═════ PROVIDED ENTRIES ═════

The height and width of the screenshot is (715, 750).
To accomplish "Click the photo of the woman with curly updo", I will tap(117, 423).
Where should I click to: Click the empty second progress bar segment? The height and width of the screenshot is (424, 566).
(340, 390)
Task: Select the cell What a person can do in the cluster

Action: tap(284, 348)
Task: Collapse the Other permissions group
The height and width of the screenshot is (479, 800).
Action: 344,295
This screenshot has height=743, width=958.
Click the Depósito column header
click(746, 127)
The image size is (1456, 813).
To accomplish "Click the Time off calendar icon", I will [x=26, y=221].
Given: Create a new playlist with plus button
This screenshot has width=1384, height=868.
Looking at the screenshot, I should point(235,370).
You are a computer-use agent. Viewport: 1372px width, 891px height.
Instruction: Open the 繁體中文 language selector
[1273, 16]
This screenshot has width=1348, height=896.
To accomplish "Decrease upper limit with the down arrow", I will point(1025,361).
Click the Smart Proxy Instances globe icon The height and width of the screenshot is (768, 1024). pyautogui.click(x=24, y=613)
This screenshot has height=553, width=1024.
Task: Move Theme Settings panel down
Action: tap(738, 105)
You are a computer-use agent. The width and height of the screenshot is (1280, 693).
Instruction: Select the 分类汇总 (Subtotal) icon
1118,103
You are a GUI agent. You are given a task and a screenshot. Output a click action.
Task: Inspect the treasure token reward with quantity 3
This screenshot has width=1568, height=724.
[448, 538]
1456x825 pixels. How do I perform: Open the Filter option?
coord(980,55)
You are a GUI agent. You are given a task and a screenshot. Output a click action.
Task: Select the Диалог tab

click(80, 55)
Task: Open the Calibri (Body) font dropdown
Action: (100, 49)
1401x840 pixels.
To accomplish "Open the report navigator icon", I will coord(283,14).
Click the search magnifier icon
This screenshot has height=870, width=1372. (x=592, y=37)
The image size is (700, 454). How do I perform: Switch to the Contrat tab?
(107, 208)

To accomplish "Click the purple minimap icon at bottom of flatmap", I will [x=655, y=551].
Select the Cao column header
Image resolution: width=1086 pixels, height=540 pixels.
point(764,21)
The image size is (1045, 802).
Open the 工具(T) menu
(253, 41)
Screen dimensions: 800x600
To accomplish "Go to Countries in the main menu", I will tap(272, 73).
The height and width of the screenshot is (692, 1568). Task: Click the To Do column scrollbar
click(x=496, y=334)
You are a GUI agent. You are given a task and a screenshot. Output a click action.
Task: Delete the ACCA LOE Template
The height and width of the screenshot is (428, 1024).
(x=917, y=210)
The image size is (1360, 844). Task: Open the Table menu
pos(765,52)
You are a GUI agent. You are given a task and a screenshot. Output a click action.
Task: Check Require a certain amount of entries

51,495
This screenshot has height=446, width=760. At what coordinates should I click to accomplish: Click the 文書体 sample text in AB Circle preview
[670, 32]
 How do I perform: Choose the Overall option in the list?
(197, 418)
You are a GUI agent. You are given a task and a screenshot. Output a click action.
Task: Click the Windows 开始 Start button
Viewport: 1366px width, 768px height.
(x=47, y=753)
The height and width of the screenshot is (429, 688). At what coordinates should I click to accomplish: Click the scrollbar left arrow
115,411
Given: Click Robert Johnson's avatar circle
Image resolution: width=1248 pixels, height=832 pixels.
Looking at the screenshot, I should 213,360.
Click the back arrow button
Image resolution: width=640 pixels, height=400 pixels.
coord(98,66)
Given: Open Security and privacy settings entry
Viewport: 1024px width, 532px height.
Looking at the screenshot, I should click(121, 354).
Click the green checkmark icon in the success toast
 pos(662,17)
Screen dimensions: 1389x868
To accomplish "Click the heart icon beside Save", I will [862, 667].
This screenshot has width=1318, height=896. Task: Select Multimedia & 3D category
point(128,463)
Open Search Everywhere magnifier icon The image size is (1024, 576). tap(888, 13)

═════

[DESCRIPTION OF THE TASK]: Set down every line of the listing above word for word, with nothing changed.

[SOLUTION TO THIS EXERCISE]:
The height and width of the screenshot is (715, 750).
To accomplish "Click the photo of the woman with curly updo", I will tap(117, 423).
Where should I click to: Click the empty second progress bar segment? The height and width of the screenshot is (424, 566).
(340, 390)
Task: Select the cell What a person can do in the cluster

Action: tap(284, 348)
Task: Collapse the Other permissions group
The height and width of the screenshot is (479, 800).
Action: 344,295
This screenshot has height=743, width=958.
Click the Depósito column header
click(746, 127)
The image size is (1456, 813).
To accomplish "Click the Time off calendar icon", I will [x=26, y=221].
Given: Create a new playlist with plus button
This screenshot has width=1384, height=868.
Looking at the screenshot, I should point(235,370).
You are a computer-use agent. Viewport: 1372px width, 891px height.
Instruction: Open the 繁體中文 language selector
[1273, 16]
This screenshot has width=1348, height=896.
To accomplish "Decrease upper limit with the down arrow", I will point(1025,361).
Click the Smart Proxy Instances globe icon The height and width of the screenshot is (768, 1024). pyautogui.click(x=24, y=613)
This screenshot has height=553, width=1024.
Task: Move Theme Settings panel down
Action: tap(738, 105)
You are a computer-use agent. The width and height of the screenshot is (1280, 693).
Instruction: Select the 分类汇总 (Subtotal) icon
1118,103
You are a GUI agent. You are given a task and a screenshot. Output a click action.
Task: Inspect the treasure token reward with quantity 3
This screenshot has width=1568, height=724.
[448, 538]
1456x825 pixels. How do I perform: Open the Filter option?
coord(980,55)
You are a GUI agent. You are given a task and a screenshot. Output a click action.
Task: Select the Диалог tab

click(80, 55)
Task: Open the Calibri (Body) font dropdown
Action: (100, 49)
1401x840 pixels.
To accomplish "Open the report navigator icon", I will coord(283,14).
Click the search magnifier icon
This screenshot has height=870, width=1372. (x=592, y=37)
The image size is (700, 454). How do I perform: Switch to the Contrat tab?
(107, 208)

To accomplish "Click the purple minimap icon at bottom of flatmap", I will [x=655, y=551].
Select the Cao column header
Image resolution: width=1086 pixels, height=540 pixels.
point(764,21)
The image size is (1045, 802).
Open the 工具(T) menu
(253, 41)
Screen dimensions: 800x600
To accomplish "Go to Countries in the main menu", I will tap(272, 73).
The height and width of the screenshot is (692, 1568). Task: Click the To Do column scrollbar
click(x=496, y=334)
You are a GUI agent. You are given a task and a screenshot. Output a click action.
Task: Delete the ACCA LOE Template
The height and width of the screenshot is (428, 1024).
(x=917, y=210)
The image size is (1360, 844). Task: Open the Table menu
pos(765,52)
You are a GUI agent. You are given a task and a screenshot. Output a click action.
Task: Check Require a certain amount of entries

51,495
This screenshot has height=446, width=760. At what coordinates should I click to accomplish: Click the 文書体 sample text in AB Circle preview
[670, 32]
 How do I perform: Choose the Overall option in the list?
(197, 418)
You are a GUI agent. You are given a task and a screenshot. Output a click action.
Task: Click the Windows 开始 Start button
Viewport: 1366px width, 768px height.
(x=47, y=753)
The height and width of the screenshot is (429, 688). At what coordinates should I click to accomplish: Click the scrollbar left arrow
115,411
Given: Click Robert Johnson's avatar circle
Image resolution: width=1248 pixels, height=832 pixels.
Looking at the screenshot, I should 213,360.
Click the back arrow button
Image resolution: width=640 pixels, height=400 pixels.
coord(98,66)
Given: Open Security and privacy settings entry
Viewport: 1024px width, 532px height.
Looking at the screenshot, I should click(121, 354).
Click the green checkmark icon in the success toast
 pos(662,17)
Screen dimensions: 1389x868
To accomplish "Click the heart icon beside Save", I will [862, 667].
This screenshot has width=1318, height=896. Task: Select Multimedia & 3D category
point(128,463)
Open Search Everywhere magnifier icon The image size is (1024, 576). tap(888, 13)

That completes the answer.